3、用生理盐水将取出的脾脏清洗多次，并剔除多余无用的组织。

4、将筛网置于平皿中，脾脏置于筛网上，用弯头镊镊住，轻轻在筛网上进行碾磨，同时不停滴加不含血清的培养液冲洗。

5、将碾磨好的细胞悬液吸入至离心管中，离心(1000rpm,5min)，吸去上清（去除血液等）。

6、加入10ml培养液，吹打混匀，取样计数。

7、将稀释好的细胞悬液分装于培养瓶中，轻轻摇晃混匀，在培养瓶上面做好标志，注明细胞、组别及日期。然后将培养瓶置于二氧化碳培养箱中培养。

1、倒置显微镜下观察细胞形态，确定细胞是否需要传代。

2、培养液瓶打开后，过酒精灯火焰，置酒精灯火焰周围。

3、拿出直头滴管，套上橡皮吸头，过火，放入培养液瓶中。

4、打开培养瓶，瓶口过火，将培养瓶内的培养液轻轻倒入废液缸，用2-3mLPBS洗去残留的旧培养基。

5、培养瓶加入0.25%胰酶（大约2ml）用量以薄薄盖满一层为宜，37℃消化，倒置显微镜下观察到细胞收回突起变圆时立即翻转培养瓶，使细胞脱离胰酶，然后将胰酶倒掉，加入少量的含血清的新鲜培养基。

6、取弯头滴管反复吹打细胞使其脱壁并分散，再根据分传瓶数补加一定量的含血清的新鲜培养基，制成细胞悬液，然后分装到新培养瓶中。盖上瓶盖，适度拧紧后再稍回转，以利于CO2气体的进入，将培养瓶放回CO2培养箱。

7、对半贴壁培养细胞，不需胰酶，直接吹打，加入新鲜培养基，然后分装到各瓶中。

1、吸取传代后的细胞悬液，离心，去除培养液，加入冻存液，分装冻存管（冻存管内细胞数目一般为（5～10）×10万个/ml，2ml冻存管中一般放1～1.5ml细胞）。

2、冷冻保存方法一：标准的冻存程序为降温速率-1～-2℃/min；当温度达-25℃以下时，可增至-5～-10℃/min；到-100℃时，则可迅速浸入液氮中。

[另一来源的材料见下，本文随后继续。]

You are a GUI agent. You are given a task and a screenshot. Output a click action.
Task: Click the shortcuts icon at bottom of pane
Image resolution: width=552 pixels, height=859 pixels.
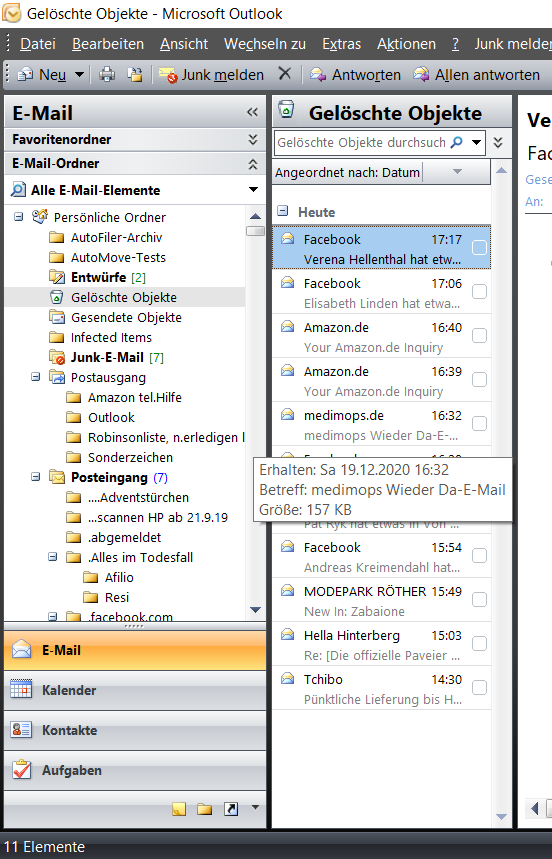(x=231, y=809)
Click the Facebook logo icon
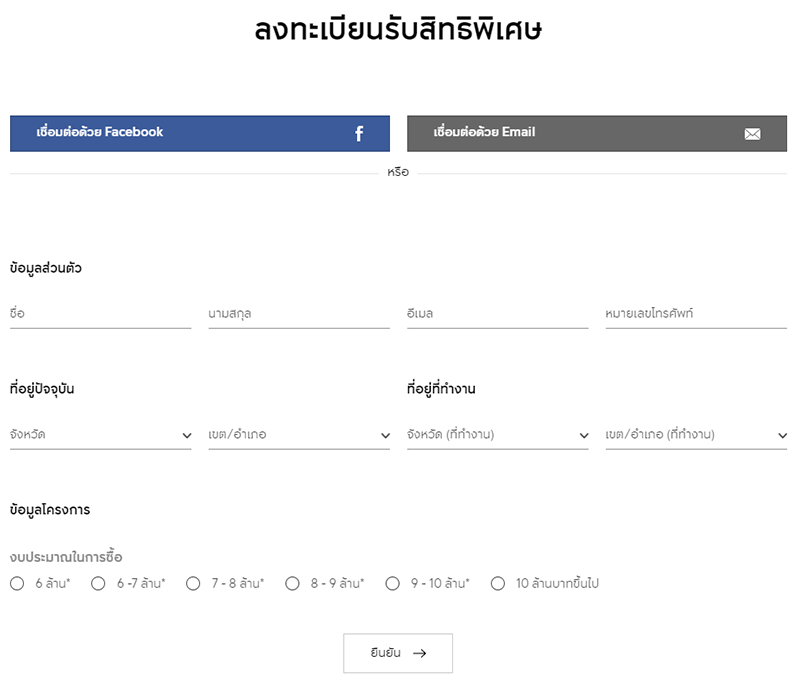The image size is (800, 690). [360, 134]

3、冷冻保存方法二：冷冻管置于已设定程序之程序降温机中每分钟降1～3℃至-80℃以下，再放入液氮长期保存。

1、取出冷冻管，立即放入37℃水浴箱中快速解冻，轻摇冷冻管使其在1分钟内全部融化，移入无菌操作台内。

2、打开冻存管，将细胞悬液吸到离心管中。

3、1000rpm离心10分钟，弃去上清液。

4、加适当培养液后将细胞转移至培养瓶中，37℃培养，第二天观察生长情况。